Obama appropriately said that if America is going to be an industrial powerhouse in the future, it needs to educate its population and train them for jobs. He correctly said that now is not the time to be cutting back on the number of teachers in our schools. But at the same time, he said we should enter into yet another trade agreement that, if it is like the other trade agreements we have entered into in recent years, will ship even more jobs out of our country and send them abroad. “Not one more job overseas, until we see some jobs coming back here,” is what he should have said. Even the Republicans, who made a point of barely applauding anything Obama said, would have had a hard time not rising to cheer that sentiment.

Obama told us, as all Presidents do, that ours is a great country. But he should have gone farther and told us that the multinational corporations which have been dictating our national policy, don't care about our country. He should have explained that these corporations are happy having their goods manufactured in China if it is cheaper than having them manufactured here, and that they don't really care if all the U.S. jobs move overseas. All these corporations care about is their profits, and they have been making huge profits even though American workers are stretched as tight as the skin on a drum.

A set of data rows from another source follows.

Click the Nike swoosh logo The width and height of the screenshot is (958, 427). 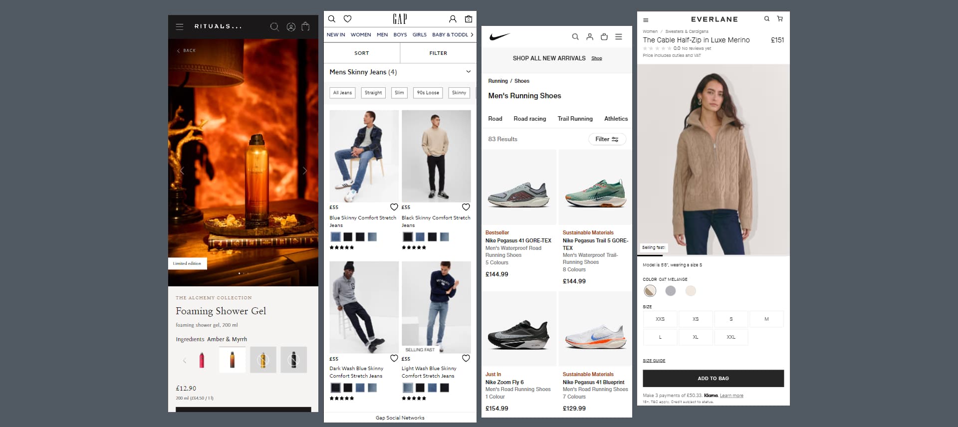499,36
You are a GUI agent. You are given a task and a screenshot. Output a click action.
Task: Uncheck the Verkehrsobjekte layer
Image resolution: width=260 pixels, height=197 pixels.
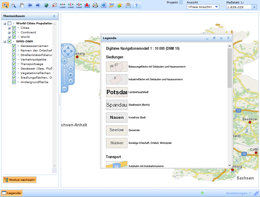[14, 59]
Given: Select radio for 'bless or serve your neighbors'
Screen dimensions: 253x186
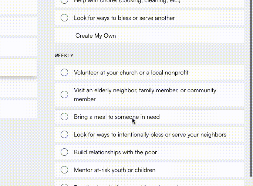Looking at the screenshot, I should point(64,134).
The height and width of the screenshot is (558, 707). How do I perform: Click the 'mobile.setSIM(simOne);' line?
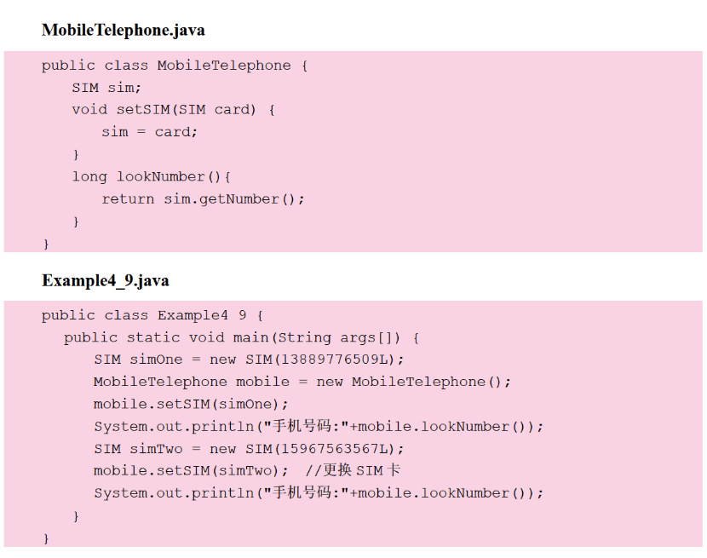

And he should have kept talking all night if he needed to. “Go ahead and watch football, Mr. Boehner,” he should have said, “I've got a lot to talk to the American people about and I'm not stopping until I've said what I came to say.” He should have gone farther in standing up for unions. He should have reminded us that if it weren't for unions, a lot more American workers' fingers would be chopped off each year by unsafe machinery, and a lot more women would be sexually assaulted at work, a lot more kids would die doing unsafe work that they were pressured into, and a lot more middle aged workers would be fired, and replaced by younger workers who would be paid less. He should have told us that without unions, pensions would be plundered by companies even worse than they have been, and people would be afraid to complain about being forced to work with poisonous chemicals without any protection. “Visit a rehabilitation center and talk with someone who has been maimed at work and then come back here and tell me that government shouldn't regulate workplace safety because it interferes with the entrepreneurial spirit. I dare you!” is what Obama should have said.

A half-hour into his speech, Obama finally got energetic, but he never got as angry as he needed to. He needed to get as angry as vast numbers of middle class people are getting, seeing their retirement approaching while their houses decline in value, their property taxes increase, their 401-ks languish, and their Social Security threatened by the very representatives whom they count on to protect them. He needed to get as angry as the mass of middle-aged workers who are afraid that if they lose their jobs they will never recover financially. He needed to get as angry as the millions of people who are working part time but who need full-time jobs, the millions who can't find any jobs, the millions who hate their jobs but have nowhere else to go.

But Obama never got that angry. He stayed in control. He was cool and calm. He never really connected with the people, because he doesn't know how. He stayed on script, reading carefully crafted words from his prompter, when he should have been pounding the lectern, pointing fingers at his nemesis, staring down the people who have been thwarting his policies and calling them out by name. He delivered a speech when what he needed to do was light a fire.

1 comment:

  1. I don't think quitter is necessarily the right characterization for Obama. I don't recall him ever getting started, so there wasn't much of anything from which he could have quit.